* BRIEF
The copy has to match the data exactly and leave out every picture.

(Stored data)
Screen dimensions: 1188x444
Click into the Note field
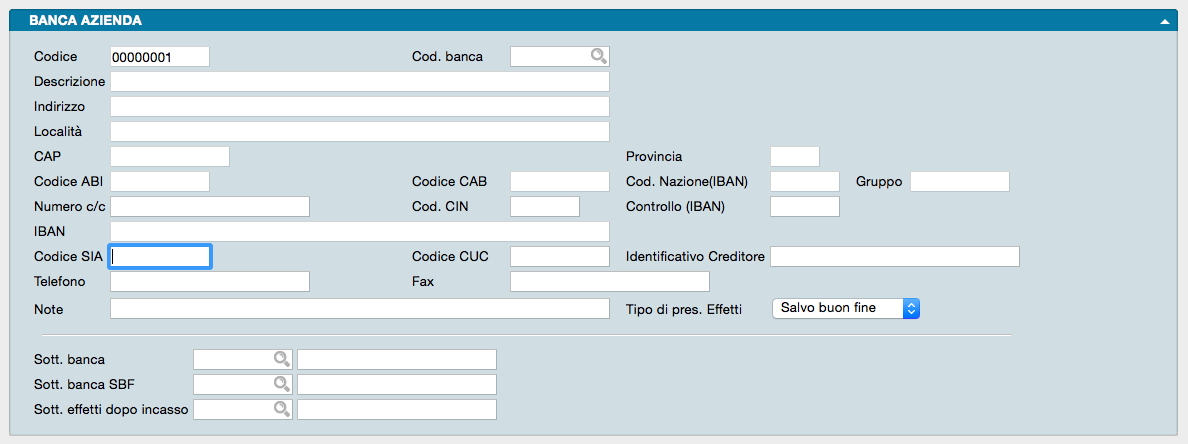click(x=359, y=309)
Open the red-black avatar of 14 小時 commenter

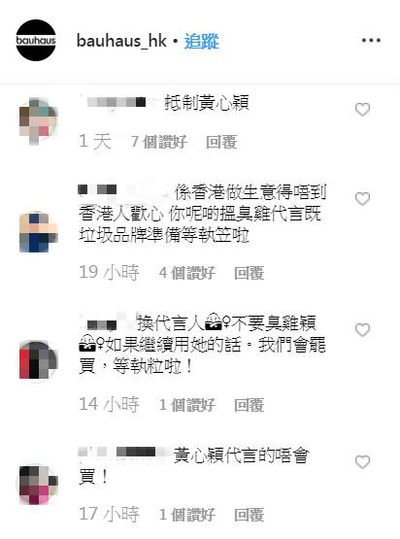[38, 360]
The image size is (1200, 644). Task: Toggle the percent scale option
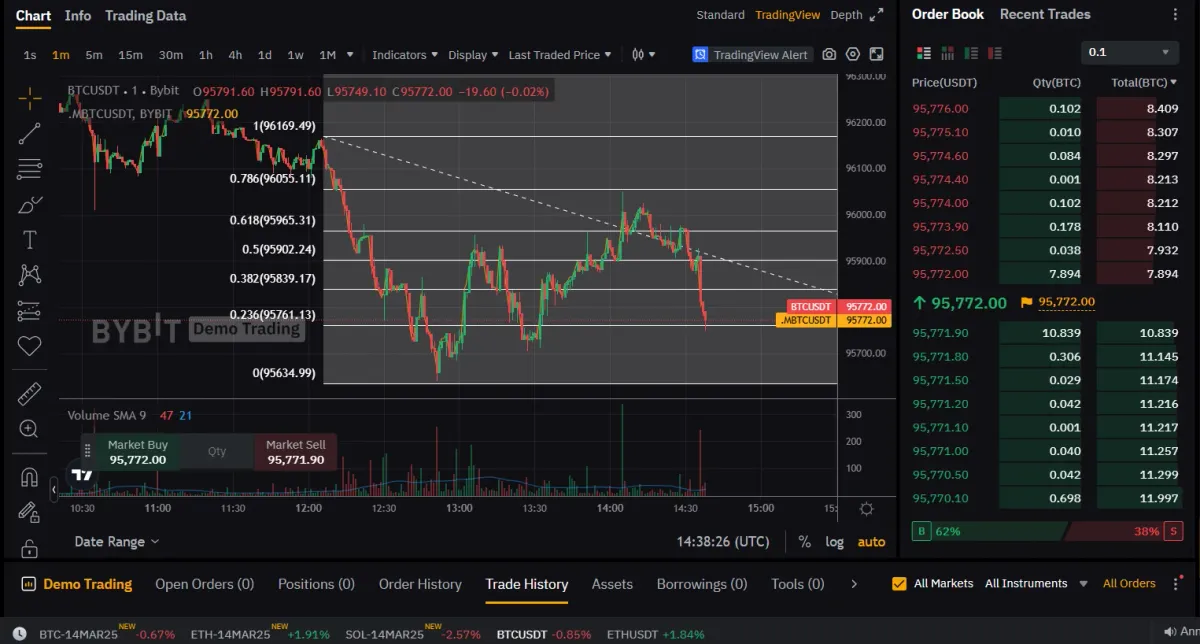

* SOLUTION
Screen dimensions: 1188x444
Click into the Note field
click(x=359, y=309)
Open the red-black avatar of 14 小時 commenter

[38, 360]
The image size is (1200, 644). Task: Toggle the percent scale option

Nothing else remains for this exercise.